Supplied records ->
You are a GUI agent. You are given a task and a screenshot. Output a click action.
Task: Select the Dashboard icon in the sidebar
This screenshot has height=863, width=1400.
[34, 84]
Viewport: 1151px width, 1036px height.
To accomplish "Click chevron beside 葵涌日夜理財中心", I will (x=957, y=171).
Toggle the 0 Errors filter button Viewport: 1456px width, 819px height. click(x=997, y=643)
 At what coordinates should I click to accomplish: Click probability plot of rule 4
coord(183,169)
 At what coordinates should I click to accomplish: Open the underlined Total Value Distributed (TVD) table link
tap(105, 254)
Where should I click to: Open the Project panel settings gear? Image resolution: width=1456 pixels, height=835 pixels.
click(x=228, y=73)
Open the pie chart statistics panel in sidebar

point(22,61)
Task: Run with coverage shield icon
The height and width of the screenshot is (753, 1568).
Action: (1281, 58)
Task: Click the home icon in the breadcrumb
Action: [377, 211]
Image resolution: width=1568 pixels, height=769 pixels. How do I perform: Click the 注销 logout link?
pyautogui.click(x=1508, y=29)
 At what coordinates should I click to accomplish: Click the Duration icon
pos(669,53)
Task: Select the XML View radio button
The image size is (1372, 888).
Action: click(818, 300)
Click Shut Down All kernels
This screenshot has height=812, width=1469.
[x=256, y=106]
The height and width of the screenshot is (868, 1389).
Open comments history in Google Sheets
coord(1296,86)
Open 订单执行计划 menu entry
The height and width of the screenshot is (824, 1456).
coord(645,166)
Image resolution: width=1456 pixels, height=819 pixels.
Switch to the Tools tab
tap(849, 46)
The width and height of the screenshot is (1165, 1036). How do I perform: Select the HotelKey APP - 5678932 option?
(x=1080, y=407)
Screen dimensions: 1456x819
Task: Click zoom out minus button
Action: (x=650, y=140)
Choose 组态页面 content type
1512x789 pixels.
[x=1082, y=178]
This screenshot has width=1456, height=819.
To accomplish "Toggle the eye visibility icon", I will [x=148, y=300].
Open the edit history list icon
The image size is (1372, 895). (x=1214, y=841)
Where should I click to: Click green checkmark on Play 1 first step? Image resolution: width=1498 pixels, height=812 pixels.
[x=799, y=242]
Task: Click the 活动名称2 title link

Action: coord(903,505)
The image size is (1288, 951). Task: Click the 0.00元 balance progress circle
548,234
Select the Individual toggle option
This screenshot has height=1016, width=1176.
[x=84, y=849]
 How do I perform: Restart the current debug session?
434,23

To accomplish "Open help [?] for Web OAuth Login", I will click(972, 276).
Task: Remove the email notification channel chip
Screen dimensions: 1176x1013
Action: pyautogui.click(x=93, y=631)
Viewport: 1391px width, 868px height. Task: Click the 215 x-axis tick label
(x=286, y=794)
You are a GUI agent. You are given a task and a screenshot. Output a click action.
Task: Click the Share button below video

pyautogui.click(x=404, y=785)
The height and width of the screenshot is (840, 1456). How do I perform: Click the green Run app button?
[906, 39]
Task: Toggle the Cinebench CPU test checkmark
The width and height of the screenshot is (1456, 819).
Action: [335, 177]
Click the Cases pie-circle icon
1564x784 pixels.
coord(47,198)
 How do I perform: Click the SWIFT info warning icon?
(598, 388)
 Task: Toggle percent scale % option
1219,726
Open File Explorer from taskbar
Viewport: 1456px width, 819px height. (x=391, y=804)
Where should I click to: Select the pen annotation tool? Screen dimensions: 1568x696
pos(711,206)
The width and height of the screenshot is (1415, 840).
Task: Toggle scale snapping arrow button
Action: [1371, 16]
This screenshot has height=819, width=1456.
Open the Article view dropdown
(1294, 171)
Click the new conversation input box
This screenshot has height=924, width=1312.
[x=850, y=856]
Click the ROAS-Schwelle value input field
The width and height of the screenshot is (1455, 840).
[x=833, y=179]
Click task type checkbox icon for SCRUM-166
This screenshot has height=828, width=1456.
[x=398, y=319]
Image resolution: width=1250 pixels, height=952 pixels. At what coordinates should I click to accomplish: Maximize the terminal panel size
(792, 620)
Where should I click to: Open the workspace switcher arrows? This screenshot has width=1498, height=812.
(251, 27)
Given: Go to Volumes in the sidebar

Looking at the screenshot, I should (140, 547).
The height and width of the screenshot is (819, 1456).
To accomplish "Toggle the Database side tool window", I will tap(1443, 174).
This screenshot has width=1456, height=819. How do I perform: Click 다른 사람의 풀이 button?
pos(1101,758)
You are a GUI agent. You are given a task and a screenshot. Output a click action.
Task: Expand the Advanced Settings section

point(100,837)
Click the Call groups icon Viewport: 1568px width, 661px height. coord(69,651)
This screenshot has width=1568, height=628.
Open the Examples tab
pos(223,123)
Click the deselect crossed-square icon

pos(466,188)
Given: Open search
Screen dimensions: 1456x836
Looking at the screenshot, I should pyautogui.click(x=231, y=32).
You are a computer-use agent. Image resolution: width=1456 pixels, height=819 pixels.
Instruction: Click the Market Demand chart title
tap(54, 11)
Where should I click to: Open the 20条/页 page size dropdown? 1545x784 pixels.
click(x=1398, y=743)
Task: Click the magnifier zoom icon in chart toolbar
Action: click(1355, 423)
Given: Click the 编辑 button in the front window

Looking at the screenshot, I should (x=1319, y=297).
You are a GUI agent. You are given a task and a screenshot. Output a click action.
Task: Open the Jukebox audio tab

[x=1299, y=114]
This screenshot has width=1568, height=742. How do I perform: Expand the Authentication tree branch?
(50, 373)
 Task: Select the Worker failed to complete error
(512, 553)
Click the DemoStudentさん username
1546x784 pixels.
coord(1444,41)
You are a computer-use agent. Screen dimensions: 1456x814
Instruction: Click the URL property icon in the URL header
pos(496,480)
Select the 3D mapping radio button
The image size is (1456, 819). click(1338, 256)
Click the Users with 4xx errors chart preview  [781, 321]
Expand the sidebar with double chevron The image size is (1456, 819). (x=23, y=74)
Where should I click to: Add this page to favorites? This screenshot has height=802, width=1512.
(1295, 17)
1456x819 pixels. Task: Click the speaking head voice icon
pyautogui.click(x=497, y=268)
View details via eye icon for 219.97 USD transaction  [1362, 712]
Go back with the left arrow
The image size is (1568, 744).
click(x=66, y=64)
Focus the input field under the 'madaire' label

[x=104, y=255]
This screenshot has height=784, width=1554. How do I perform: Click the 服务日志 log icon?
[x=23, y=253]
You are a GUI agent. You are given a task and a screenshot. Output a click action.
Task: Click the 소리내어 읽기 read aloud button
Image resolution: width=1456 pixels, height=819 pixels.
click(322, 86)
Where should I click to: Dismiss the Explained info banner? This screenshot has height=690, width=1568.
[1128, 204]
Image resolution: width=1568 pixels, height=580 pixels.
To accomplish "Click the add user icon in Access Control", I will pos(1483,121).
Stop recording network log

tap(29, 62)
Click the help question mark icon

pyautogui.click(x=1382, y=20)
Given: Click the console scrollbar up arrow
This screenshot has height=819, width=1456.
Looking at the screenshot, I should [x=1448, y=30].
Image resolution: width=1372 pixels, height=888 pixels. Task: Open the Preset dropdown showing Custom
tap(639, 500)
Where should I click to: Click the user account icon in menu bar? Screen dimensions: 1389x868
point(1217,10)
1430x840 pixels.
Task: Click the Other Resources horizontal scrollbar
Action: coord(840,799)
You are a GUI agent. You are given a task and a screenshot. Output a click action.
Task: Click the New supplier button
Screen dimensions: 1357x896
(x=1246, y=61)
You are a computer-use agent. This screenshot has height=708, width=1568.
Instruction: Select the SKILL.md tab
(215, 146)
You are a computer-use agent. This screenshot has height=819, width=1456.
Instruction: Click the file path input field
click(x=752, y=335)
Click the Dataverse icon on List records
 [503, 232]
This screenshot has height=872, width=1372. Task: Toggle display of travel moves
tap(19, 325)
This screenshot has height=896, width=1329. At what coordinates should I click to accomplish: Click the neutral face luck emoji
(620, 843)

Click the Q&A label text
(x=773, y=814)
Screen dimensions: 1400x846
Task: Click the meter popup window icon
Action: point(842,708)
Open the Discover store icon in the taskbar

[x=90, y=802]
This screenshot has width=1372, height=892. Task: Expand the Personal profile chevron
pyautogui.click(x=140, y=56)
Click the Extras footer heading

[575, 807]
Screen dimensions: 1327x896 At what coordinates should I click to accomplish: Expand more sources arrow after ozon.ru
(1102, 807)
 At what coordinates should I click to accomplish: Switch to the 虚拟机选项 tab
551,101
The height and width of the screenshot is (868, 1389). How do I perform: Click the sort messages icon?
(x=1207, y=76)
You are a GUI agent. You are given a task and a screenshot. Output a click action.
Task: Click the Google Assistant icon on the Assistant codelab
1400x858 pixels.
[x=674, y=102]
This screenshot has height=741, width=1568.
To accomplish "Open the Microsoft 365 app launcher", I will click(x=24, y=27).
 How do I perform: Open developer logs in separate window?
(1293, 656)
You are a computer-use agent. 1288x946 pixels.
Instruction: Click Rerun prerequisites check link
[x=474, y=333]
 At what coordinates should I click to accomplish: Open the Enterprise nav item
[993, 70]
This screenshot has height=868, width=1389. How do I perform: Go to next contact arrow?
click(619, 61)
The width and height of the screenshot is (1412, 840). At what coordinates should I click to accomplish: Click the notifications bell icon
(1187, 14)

Your goal -> Please copy, exactly and with nothing else, the lines above beginning at the line that has "Instruction: Click the URL" and ending with the line that has "Click the Users".

Written reply ->
Instruction: Click the URL property icon in the URL header
pos(496,480)
Select the 3D mapping radio button
The image size is (1456, 819). click(1338, 256)
Click the Users with 4xx errors chart preview  [781, 321]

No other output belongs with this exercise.